• Tareas por hacer
1. Según el texto sobre publicar un libro, ¿qué quiere quien escribe? Enumera todo lo que se menciona en el párrafo que empieza por "Cuando uno escribe".
2. Repite del texto sobre publicar un libro el fragmento que va desde "Hoy no traigo" hasta "de uno mismo.", ambos incluidos.
3. Responde a estas preguntas sobre el texto sobre publicar un libro:
(a) ¿A qué edad empezó la autora con sus primeros poemas?
(b) ¿Con qué clase de editorial publicó sus obras?
(c) ¿Sobre quiénes trataba la obra de relatos cortos?

LA DIFÍCIL TAREA DE PUBLICAR UN LIBRO

      Hoy no traigo un relato, ni un poema, sino tan solo una reflexión. 

     Cuando uno escribe, y me imagino que esto le pasará a cualquier escritor, lo que quiere es compartir su obra, que llegue a los posibles lectores, que toque sus almas, ya que en  todo acto de escribir, se deja un poco de uno mismo. 

      Al empezar con mis primeros poemas, a la edad de catorce años, soñaba con que, algún día, pudiese llegar a convertirme en escritora, y poder, por qué no, publicar mis libros. Y hace algunos años, lo hice con una editorial online. Fueron dos obras: una de relatos cortos sobre mujeres y otra de poemas. Terminé comprando yo misma una serie de ejemplares y regalándolos a mi familia y amigos. Aunque siguen en la editorial, como solo se editan a demanda, ambos han quedado en el olvido. Yo no sé hacer publicidad y ellos tampoco pusieron mucho empeño.

• Entradas extraídas

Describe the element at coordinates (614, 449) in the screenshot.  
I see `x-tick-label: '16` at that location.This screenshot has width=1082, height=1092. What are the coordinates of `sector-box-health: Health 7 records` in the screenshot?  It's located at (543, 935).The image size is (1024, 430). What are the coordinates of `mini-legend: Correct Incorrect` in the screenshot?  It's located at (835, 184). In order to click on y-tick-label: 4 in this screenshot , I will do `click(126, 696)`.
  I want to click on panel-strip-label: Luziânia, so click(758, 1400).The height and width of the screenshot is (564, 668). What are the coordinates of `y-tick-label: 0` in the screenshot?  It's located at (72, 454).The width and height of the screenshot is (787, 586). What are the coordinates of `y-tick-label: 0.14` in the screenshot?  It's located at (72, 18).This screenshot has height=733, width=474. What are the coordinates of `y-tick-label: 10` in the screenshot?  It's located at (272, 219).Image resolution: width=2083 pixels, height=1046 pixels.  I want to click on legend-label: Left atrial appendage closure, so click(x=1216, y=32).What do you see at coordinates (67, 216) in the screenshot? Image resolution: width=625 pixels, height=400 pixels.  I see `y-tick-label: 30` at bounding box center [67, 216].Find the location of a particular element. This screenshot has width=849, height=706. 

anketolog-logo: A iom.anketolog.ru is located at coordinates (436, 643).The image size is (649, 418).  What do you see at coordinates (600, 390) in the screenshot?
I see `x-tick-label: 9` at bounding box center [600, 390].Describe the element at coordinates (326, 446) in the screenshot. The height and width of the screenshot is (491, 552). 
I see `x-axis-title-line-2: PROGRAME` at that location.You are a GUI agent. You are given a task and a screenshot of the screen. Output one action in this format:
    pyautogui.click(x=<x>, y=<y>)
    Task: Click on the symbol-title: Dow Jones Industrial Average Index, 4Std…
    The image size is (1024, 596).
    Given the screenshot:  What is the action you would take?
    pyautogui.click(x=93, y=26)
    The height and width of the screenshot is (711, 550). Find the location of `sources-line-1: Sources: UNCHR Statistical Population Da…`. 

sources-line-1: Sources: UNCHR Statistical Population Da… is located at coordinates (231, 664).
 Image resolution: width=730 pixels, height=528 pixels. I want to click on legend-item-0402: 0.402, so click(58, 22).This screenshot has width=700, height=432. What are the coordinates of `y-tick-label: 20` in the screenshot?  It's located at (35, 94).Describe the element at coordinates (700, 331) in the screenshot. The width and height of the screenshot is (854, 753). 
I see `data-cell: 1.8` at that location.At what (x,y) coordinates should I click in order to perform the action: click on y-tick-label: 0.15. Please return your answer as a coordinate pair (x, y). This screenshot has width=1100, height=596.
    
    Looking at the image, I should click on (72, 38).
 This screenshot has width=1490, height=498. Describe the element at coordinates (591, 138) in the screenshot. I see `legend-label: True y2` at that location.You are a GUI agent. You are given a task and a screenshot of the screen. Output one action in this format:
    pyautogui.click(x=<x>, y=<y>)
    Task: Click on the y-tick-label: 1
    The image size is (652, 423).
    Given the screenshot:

• Respuestas por ítem
1.
- Compartir su obra
- Que llegue a los posibles lectores
- Que toque sus almas

2.
Hoy no traigo un relato, ni un poema, sino tan solo una reflexión. 

     Cuando uno escribe, y me imagino que esto le pasará a cualquier escritor, lo que quiere es compartir su obra, que llegue a los posibles lectores, que toque sus almas, ya que en  todo acto de escribir, se deja un poco de uno mismo.

3.
(a) A los catorce años.
(b) Con una editorial online.
(c) Sobre mujeres.